# AUFGABEN
1. Welche OS-Version hat das MP377 laut dem Forenverlauf zum OS-Update des MP377?
2. Setzen Sie den Forenverlauf zum OS-Update des MP377 nach seinem letzten Satz fort.

# ANGEZEIGTER TEXT
= = =
# OS Update MP377 15" Touch



## Shettyman (5 Mai 2010)

Hallo,
hab ein Problem mit einem OS-Update eines MP377.
Das MP377 hat die OS Version 1.0.0.0.
Ich habe das Flexible 2008 Update geladen und hab jetzt eine ganz neue
Image Version zur verfügung. 
Ich habe die Prosave Version auch aktualisiert. 
Ich starte nun Prosave und will das Panel aktualisieren.
Ich bekomme keine Verbindung hin. Ich habs mit MPI und DP probiert.
In den PG/PC Einstellungen finde ich das Panel bei MPI und DP jedesmal beim Adresseauslesen (PC Adresse 0; Panel Adresse 1) .Das erstellen eines Backups mit Prosave geht komischerweise. Da Verbindet Prosave ohne Probleme. Aber ich kann keine Gerätedaten auslesen oder das OS zum Panel senden. Keine Verbindung.


----------



## Verpolt (5 Mai 2010)

Hallo,

Prosave über MPI ?


----------



## Shettyman (5 Mai 2010)

Jo Prosave über MPI. Backup geht mit DP und MPI.
Aber kein Restore oder OS Update


----------



## Verpolt (5 Mai 2010)

Ist das panel auf [x] remote [x] MPI eingestellt?

Hast du das panel in den transfer modus gesetzt.


----------



## Shettyman (5 Mai 2010)

Jawohl. Habe ich.


----------



## Verpolt (5 Mai 2010)

Transferier das doch mal aus deiner WinCCflex Oberfläche und nicht von Prosave standalone.

oder villeicht hilft dir das weiter



> Auf Werkseinstellungen zurücksetzen
> 
> Bei einem Betriebssystemtransfer erfolgt die Kommunikation zwischen dem Projektierungsrechner und dem Zielgerät über das Betriebssystem des Zielgerätes. Beim Mechanismus "Auf Werkseinstellungen zurücksetzen" hingegen kommuniziert ProSave mit dem Bootlader des Zielgerätes.
= = =
# VERFÜGBARE DATEN
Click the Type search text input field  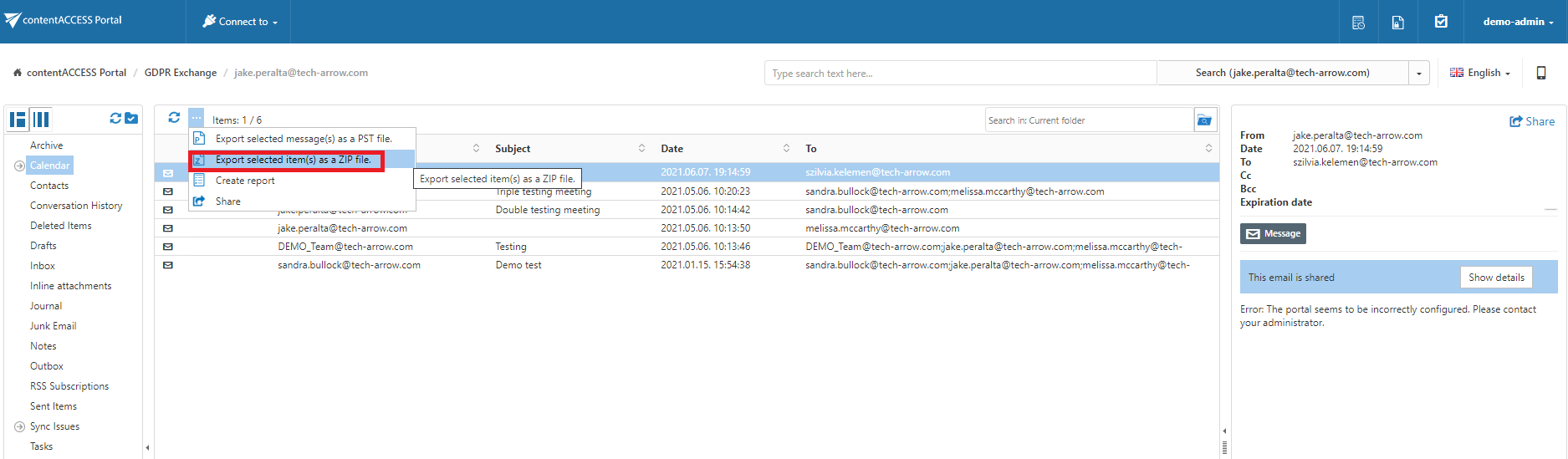click(x=959, y=74)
= = =
# LÖSUNGEN
1. Das MP377 hat die OS-Version 1.0.0.0.

2.
> 
> ...


----------



## Shettyman (5 Mai 2010)

Ich habe noch ein Siemens HowTo gefunden, wo quasi das steht, was Verpolt geschrieben hat. Werde mal berichten, ob es funktioniert hat.


----------



## Benjamin (5 Mai 2010)

Bei MPI musst du aufpassen, dass eine Verbindung über Adapter nicht freigegben ist

Siehe in der Simens FAQ: http://support.automation.siemens.com/WW/view/de/21912699



> MPI: PC/MPI-Adapter und USB/MPI-Adapter sind zum Transfer nicht freigegeben.


Ich bin auch schon darüber gestolpert. Ganz fies ist, dass es manchmal funktioniert und dann wider nicht. Am sichersten ist es auf USB oder Ethernet auszuweichen.


----------



## SKg (7 Mai 2010)

Ich bevorzuge die Ethernet variante, da ist der Datenstrom höher!
Und immer aus WinCC herraus!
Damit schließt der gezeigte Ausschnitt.